Stored data section start

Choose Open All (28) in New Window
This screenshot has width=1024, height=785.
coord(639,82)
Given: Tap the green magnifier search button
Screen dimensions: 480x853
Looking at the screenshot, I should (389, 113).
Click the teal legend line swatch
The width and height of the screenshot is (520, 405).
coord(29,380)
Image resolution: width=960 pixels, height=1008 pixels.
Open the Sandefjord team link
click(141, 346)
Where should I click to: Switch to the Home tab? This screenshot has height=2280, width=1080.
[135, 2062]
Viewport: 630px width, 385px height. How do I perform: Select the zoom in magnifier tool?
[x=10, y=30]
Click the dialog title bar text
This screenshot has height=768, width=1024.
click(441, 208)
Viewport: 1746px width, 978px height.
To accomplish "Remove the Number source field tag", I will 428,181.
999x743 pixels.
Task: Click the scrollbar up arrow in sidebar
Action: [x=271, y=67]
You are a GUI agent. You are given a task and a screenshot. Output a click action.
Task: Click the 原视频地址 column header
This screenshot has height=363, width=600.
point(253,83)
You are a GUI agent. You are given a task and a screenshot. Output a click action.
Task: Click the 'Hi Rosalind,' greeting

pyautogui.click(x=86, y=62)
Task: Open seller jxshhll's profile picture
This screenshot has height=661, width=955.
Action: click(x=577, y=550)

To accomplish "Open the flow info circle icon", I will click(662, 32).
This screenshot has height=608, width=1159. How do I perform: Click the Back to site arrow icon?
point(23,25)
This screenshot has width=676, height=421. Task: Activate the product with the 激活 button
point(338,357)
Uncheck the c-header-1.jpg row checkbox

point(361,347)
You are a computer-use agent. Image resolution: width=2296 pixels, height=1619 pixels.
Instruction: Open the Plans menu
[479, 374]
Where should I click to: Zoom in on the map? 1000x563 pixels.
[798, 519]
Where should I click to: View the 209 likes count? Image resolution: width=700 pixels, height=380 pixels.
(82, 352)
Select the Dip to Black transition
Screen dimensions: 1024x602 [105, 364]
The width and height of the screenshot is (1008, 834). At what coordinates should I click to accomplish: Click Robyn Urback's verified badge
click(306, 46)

Stored data section end

**What to do:**
Restate the records above verbatim, omitting no line.

**Solution for this exercise:**
Choose Open All (28) in New Window
This screenshot has width=1024, height=785.
coord(639,82)
Given: Tap the green magnifier search button
Screen dimensions: 480x853
Looking at the screenshot, I should (389, 113).
Click the teal legend line swatch
The width and height of the screenshot is (520, 405).
coord(29,380)
Image resolution: width=960 pixels, height=1008 pixels.
Open the Sandefjord team link
click(141, 346)
Where should I click to: Switch to the Home tab? This screenshot has height=2280, width=1080.
[135, 2062]
Viewport: 630px width, 385px height. How do I perform: Select the zoom in magnifier tool?
[x=10, y=30]
Click the dialog title bar text
This screenshot has height=768, width=1024.
click(441, 208)
Viewport: 1746px width, 978px height.
To accomplish "Remove the Number source field tag", I will 428,181.
999x743 pixels.
Task: Click the scrollbar up arrow in sidebar
Action: [x=271, y=67]
You are a GUI agent. You are given a task and a screenshot. Output a click action.
Task: Click the 原视频地址 column header
This screenshot has height=363, width=600.
point(253,83)
You are a GUI agent. You are given a task and a screenshot. Output a click action.
Task: Click the 'Hi Rosalind,' greeting

pyautogui.click(x=86, y=62)
Task: Open seller jxshhll's profile picture
This screenshot has height=661, width=955.
Action: click(x=577, y=550)

To accomplish "Open the flow info circle icon", I will click(662, 32).
This screenshot has height=608, width=1159. How do I perform: Click the Back to site arrow icon?
point(23,25)
This screenshot has width=676, height=421. Task: Activate the product with the 激活 button
point(338,357)
Uncheck the c-header-1.jpg row checkbox

point(361,347)
You are a computer-use agent. Image resolution: width=2296 pixels, height=1619 pixels.
Instruction: Open the Plans menu
[479, 374]
Where should I click to: Zoom in on the map? 1000x563 pixels.
[798, 519]
Where should I click to: View the 209 likes count? Image resolution: width=700 pixels, height=380 pixels.
(82, 352)
Select the Dip to Black transition
Screen dimensions: 1024x602 [105, 364]
The width and height of the screenshot is (1008, 834). At what coordinates should I click to accomplish: Click Robyn Urback's verified badge
click(306, 46)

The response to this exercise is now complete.